* [Exercise instructions]:
In the passage on percutaneous coronary intervention, what is a PCI called when it uses only balloon angioplasty and no stent?

* [Given passage]:
Percutaneous coronary intervention

Percutaneous coronary intervention (PCI) or percutaneous transluminal coronary angioplasty (PTCA) refers to the use of balloon angioplasty with or without placement of a stent during coronary angiography, a minimally invasive procedure. If a significant coronary stenosis is discovered during coronary angiography, it can be revascularized during the same procedure, in which case it is known as PCI.

During balloon angioplasty, a balloon is inflated in the stenosis to widen the lumen and leave space for the stent. This inflation occurs at very high pressures, usually 12 to 16 atmospheres! Very rarely, a PCI will involve only balloon angioplasty and not stent placement, in which case it’s known as plain old balloon angioplasty (POBA).

There are two types of stents, bare metal stents (BMS) and drug-eluting stents (DES). BMS’s were used previously and had a relatively high rate of in-stent re-stenosis due to intimal hyperplasia. To combat this, drug-eluting stents were developed. These stents are basically bare metal stents which elute a drug (usually everolimus or sirolimus) for a few months which prevents this in-stent restenosis. DES have no disadvantages over BMS and have basically replaced them in clinical practice.

Indications

PCI is indicated in the following cases:

  • STEMI (emergent)
  • NSTE-ACS with high-risk features (urgent)
  • Chronic coronary syndrome:
    • Which is refractory to optimal medical therapy or:
    • In which the coronary artery disease is severe (Left main coronary artery stenosis > 50%, proximal LAD stenosis > 50%, multi-vessel disease with impaired LV function)

Whether PCI or CABG is best for the patient with chronic coronary syndrome is a difficult decision based on many factors. The following features favour PCI over CABG:

  • Severe co-morbidities
  • Advanced age/frail patient/reduced life expectancy
  • Multi-vessel disease with low SYNTAX score
  • Coronary anatomy which will likely result in incomplete revascularization with CABG

Complications

PCI is not a risk-free procedure, although the risk is fairly low. The risk for major adverse cardiac and cerebrovascular events, including death, coronary dissection, and AMI is < 0,1%. The risk for ventricular arrhythmias is 0,1%.

* [Given material]:
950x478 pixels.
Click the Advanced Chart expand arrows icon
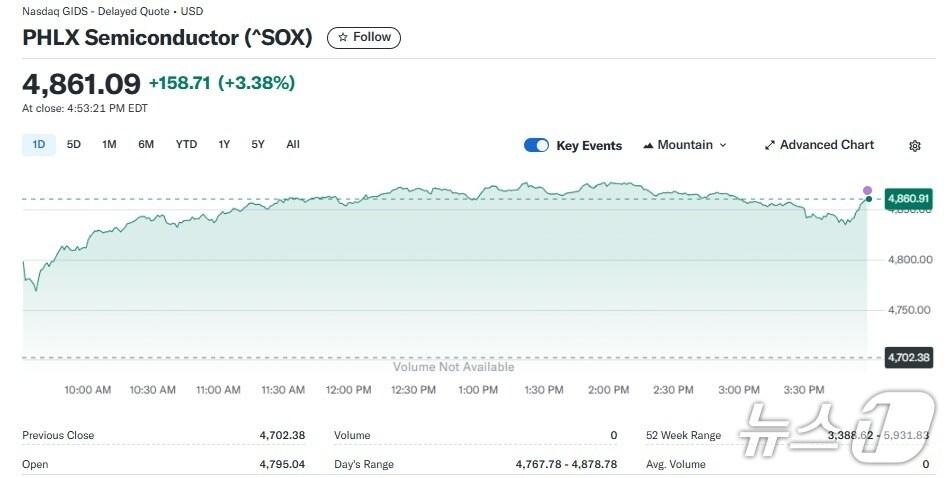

* [Your response]:
Plain old balloon angioplasty (POBA).